Arrivato ad Augsburg cominciai a fare i miei conti e trovai il mio borsello dimagrito molto nel correre le Poste. Vidi che mi rimaneva appena da vivere quattro o cinque settimane e che anzi, se rimanevo alla locanda, avrei tirato avanti solo quindici giorni. Questo mi costrinse a chieder di un mercante italiano, il quale stava poco lontano, per domandargli se ci fosse qualcuno che mi volesse prender in casa purché potessi trovare chi parlasse italiano. Mi rispose che c'era un tal Pamaqueli, maestro di lingue, in casa del quale starei molto bene, se mi volesse, e promise di parlargliene.
Infatti mi rese un vero servizio, poiché ci accordammo subito per due fiorini alla settimana, col patto che se volessi imparare il tedesco, dovessi pagare un ducato d'oro al mese. Andai quindi dal Pamaqueli e mangiavo con lui e la sua buona vecchia moglie che mi colmava di gentilezze.

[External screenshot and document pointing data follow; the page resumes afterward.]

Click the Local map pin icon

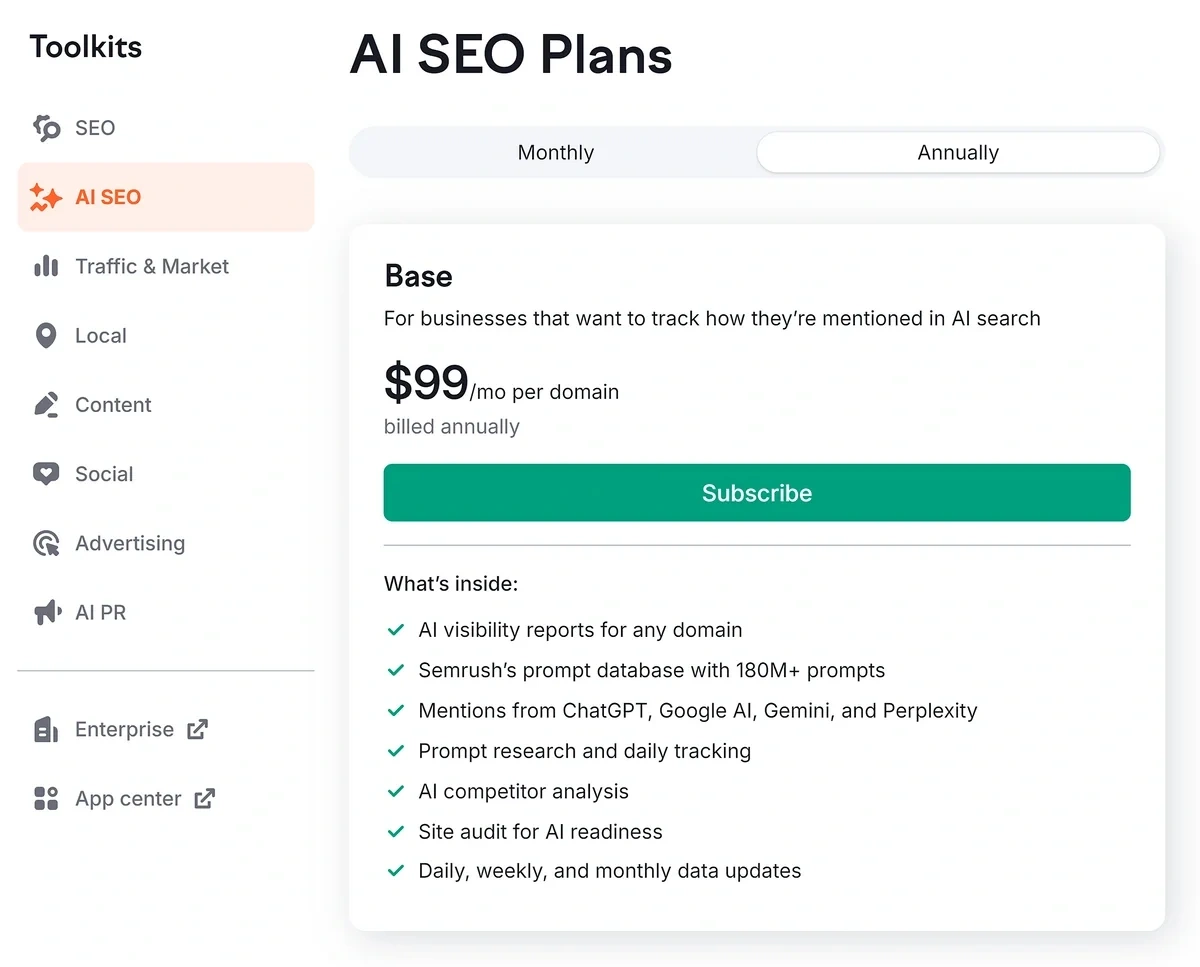click(46, 336)
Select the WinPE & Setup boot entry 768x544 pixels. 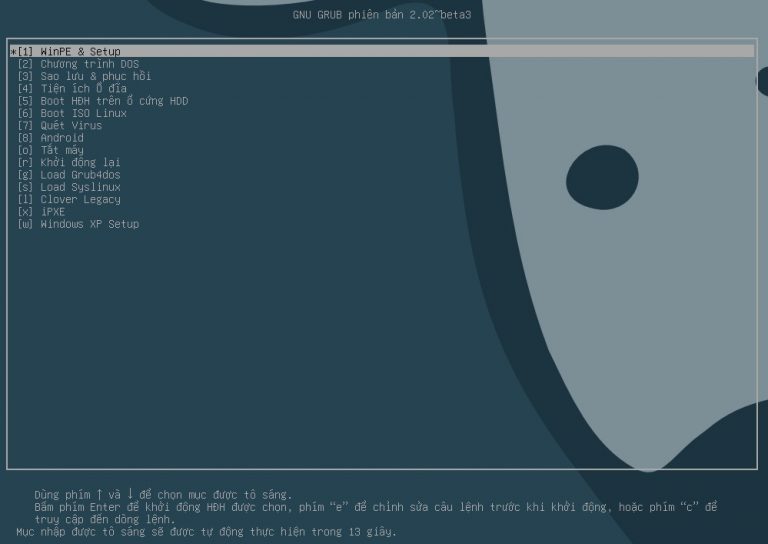[80, 51]
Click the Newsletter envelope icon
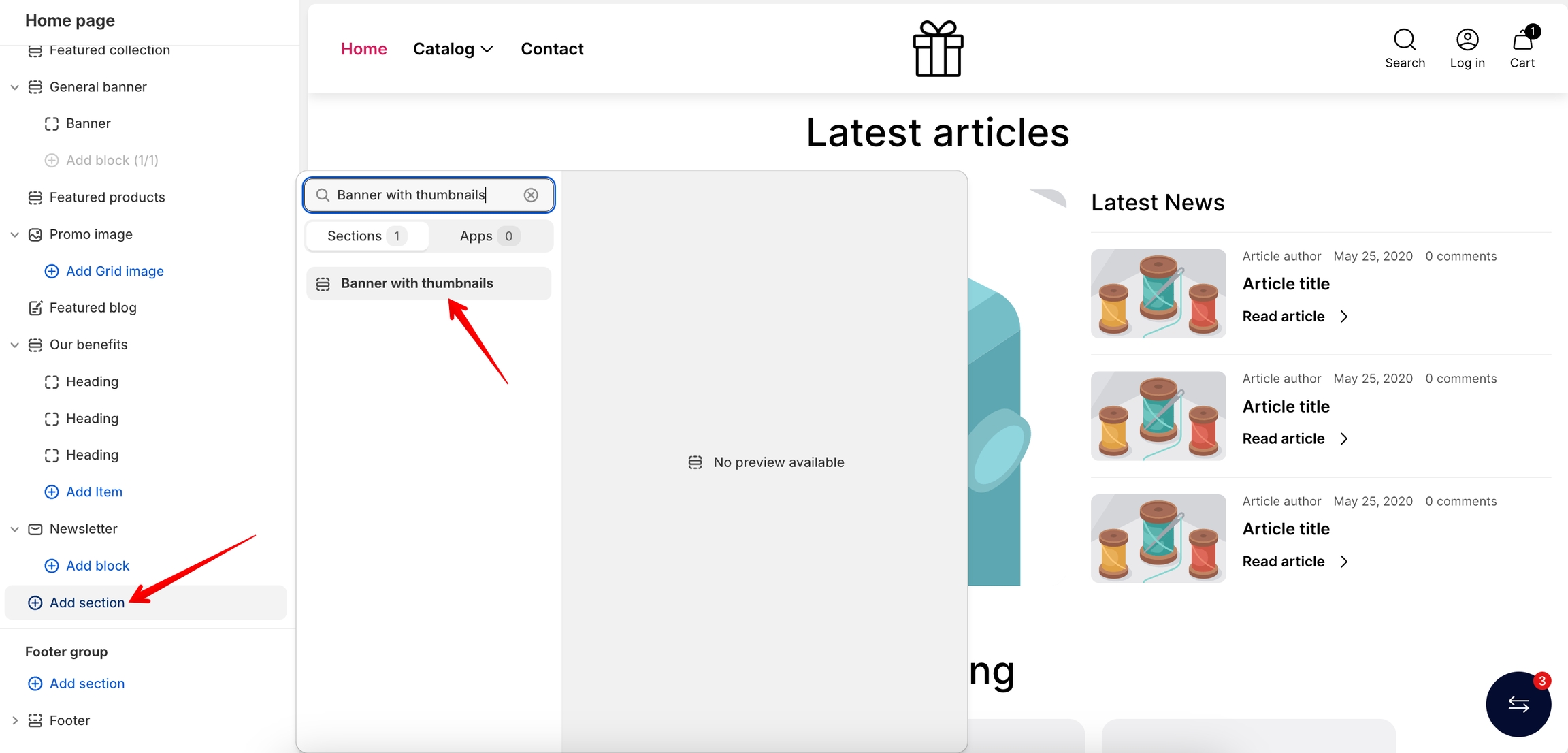 [35, 529]
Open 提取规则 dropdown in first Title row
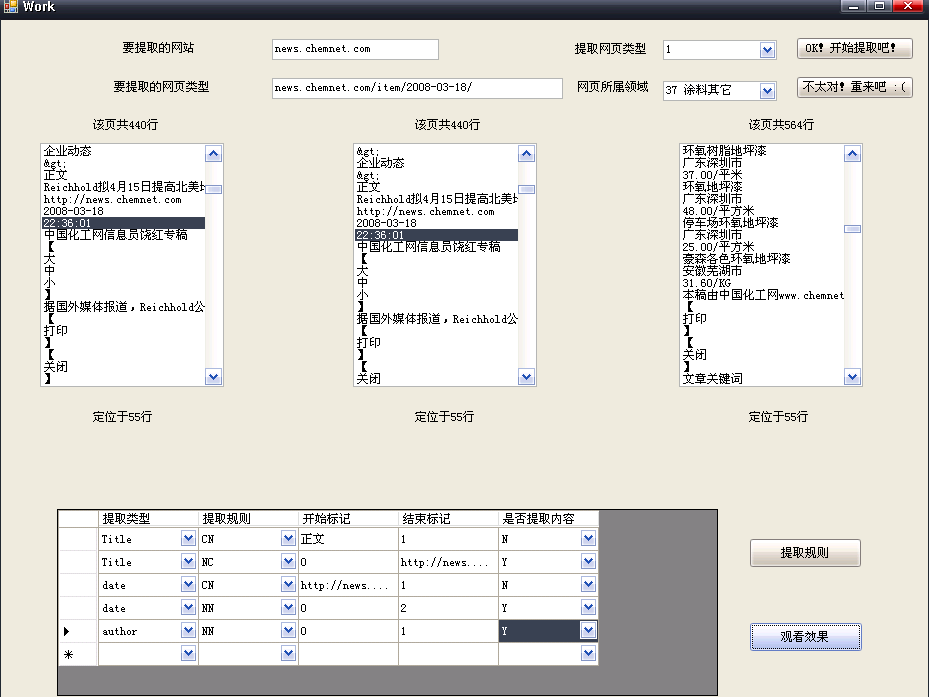929x697 pixels. pos(288,539)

Un giorno, essendo nella bottega del mercante di cui ho detto e parlando di cose indifferenti, senza nessun proemio, mi chiese:
- Non siete voi forse il fratello dell'abate Pignata?
La domanda mi sorprese e mi diede ombra. Gli risposi senza scompormi, che mi chiamavo Baldassarre Plesio e che non sapevo di chi mi parlasse.
- Ho conosciuto l'abate a Vienna - disse il mercante - e voi gli somigliate assai nella faccia e nella voce.
Cambiai subito discorso, ma rimasi turbato della domanda; il che m'impedì di farmi conoscere dal vescovo sia colla musica o con altro, come avevo progettato; ed ebbi tanta paura d'esser riconosciuto che non osavo di uscir di casa e di passeggiare.